EX-99.(A)(2) 4 f94276exv99wxayx2y.htm EXHIBIT (A)(2) Exhibit (a)(2)
 

Exhibit (a)(2)

[Letterhead of Good Guys, Inc.]

November 7, 2003          

     Ladies and Gentlemen:

     Good Guys, Inc. (the “Company”) is inviting option holders who hold options to purchase shares of Good Guys common stock, whether or not vested, granted to employees and non-employee directors prior to November 8, 2000 under Good Guys’ 1985 Stock Option Plan or its 1994 Stock Incentive Plan, regardless of the exercise price of such options (each, an “eligible option”), to tender their eligible options for purchase by the Company at a price of $0.20 per share, net to the seller in cash, without interest. On the terms and subject to the conditions set forth in the accompanying Offer to Purchase, dated November 7, 2003, the Company will purchase all eligible options tendered.

     The offer is explained in detail in the enclosed Offer to Purchase and the election to tender options. We encourage you to read these materials carefully before making any decision with respect to the offer. If you desire to tender your eligible options, the instructions on how to tender eligible options are also explained in detail in the accompanying materials.

     Neither the Company nor the Board of Directors makes any recommendation to any option holder as to whether to tender or refrain from tendering his or her eligible options.

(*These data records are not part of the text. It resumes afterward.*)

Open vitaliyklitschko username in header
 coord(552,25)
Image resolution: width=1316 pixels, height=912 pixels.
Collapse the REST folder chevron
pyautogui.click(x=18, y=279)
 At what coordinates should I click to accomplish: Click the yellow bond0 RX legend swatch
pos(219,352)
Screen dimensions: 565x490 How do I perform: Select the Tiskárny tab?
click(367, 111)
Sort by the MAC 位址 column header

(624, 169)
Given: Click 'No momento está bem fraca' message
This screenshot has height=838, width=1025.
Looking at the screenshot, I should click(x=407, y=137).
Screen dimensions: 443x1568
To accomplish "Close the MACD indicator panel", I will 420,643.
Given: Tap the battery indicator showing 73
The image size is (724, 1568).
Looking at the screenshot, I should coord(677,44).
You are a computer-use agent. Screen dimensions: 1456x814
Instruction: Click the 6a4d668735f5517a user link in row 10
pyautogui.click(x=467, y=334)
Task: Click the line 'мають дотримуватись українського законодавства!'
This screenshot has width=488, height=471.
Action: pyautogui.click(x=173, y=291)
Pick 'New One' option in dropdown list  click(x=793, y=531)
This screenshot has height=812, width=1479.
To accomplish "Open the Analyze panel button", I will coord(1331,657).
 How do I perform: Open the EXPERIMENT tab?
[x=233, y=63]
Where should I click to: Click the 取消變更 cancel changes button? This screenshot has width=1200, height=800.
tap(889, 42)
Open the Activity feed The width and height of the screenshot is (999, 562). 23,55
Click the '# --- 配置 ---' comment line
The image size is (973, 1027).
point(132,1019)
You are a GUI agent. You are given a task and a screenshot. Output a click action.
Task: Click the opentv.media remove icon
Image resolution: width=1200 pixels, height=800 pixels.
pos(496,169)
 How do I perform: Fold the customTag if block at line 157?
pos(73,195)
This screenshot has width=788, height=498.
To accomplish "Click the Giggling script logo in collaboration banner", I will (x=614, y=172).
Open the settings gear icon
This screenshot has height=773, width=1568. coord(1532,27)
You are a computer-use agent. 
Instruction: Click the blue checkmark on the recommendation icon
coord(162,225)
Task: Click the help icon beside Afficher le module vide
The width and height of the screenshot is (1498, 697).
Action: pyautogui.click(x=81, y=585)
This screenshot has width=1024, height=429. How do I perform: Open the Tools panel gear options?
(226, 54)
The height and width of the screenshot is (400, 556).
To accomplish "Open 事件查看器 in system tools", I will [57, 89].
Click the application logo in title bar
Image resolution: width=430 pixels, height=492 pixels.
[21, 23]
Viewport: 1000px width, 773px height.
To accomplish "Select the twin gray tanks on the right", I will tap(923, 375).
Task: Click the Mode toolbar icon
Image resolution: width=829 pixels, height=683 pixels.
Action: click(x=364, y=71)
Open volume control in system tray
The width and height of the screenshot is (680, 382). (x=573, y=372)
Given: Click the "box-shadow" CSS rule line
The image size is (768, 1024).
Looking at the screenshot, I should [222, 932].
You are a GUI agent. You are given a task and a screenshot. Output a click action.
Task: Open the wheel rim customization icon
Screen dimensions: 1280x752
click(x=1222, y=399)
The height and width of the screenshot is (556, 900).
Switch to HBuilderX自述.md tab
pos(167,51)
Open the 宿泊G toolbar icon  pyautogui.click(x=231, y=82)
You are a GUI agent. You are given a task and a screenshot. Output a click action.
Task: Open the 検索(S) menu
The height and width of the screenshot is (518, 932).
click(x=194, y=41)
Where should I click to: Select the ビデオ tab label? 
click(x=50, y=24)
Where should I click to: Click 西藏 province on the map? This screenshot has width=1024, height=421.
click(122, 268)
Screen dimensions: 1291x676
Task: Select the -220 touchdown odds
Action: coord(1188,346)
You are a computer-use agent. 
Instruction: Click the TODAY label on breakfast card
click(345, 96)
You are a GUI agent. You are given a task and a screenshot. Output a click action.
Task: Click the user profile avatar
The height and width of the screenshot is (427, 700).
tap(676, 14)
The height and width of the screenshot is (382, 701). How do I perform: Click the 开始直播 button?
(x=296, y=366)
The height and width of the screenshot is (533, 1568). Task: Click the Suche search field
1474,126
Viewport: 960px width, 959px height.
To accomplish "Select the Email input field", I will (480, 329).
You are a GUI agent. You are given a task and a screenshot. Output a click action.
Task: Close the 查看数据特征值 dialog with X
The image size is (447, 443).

You must make the decision whether to tender your eligible options and, if so, what number of eligible options should be tendered.

     The offer is not conditioned on any minimum amount of eligible options being tendered. The offer, however, is subject to certain other conditions, including the closing of the merger of the Company with CompUSA Inc., described in the enclosed Offer to Purchase.

     Please note that the offer will expire at 5:00 p.m., Pacific Time, on December 8, 2003, unless it is extended. Questions with respect to the offer should be referred to Good Guys, Inc., Attention: David A. Carter. Telephone number: (510) 747-6000. Facsimile number: (510) 747-6064.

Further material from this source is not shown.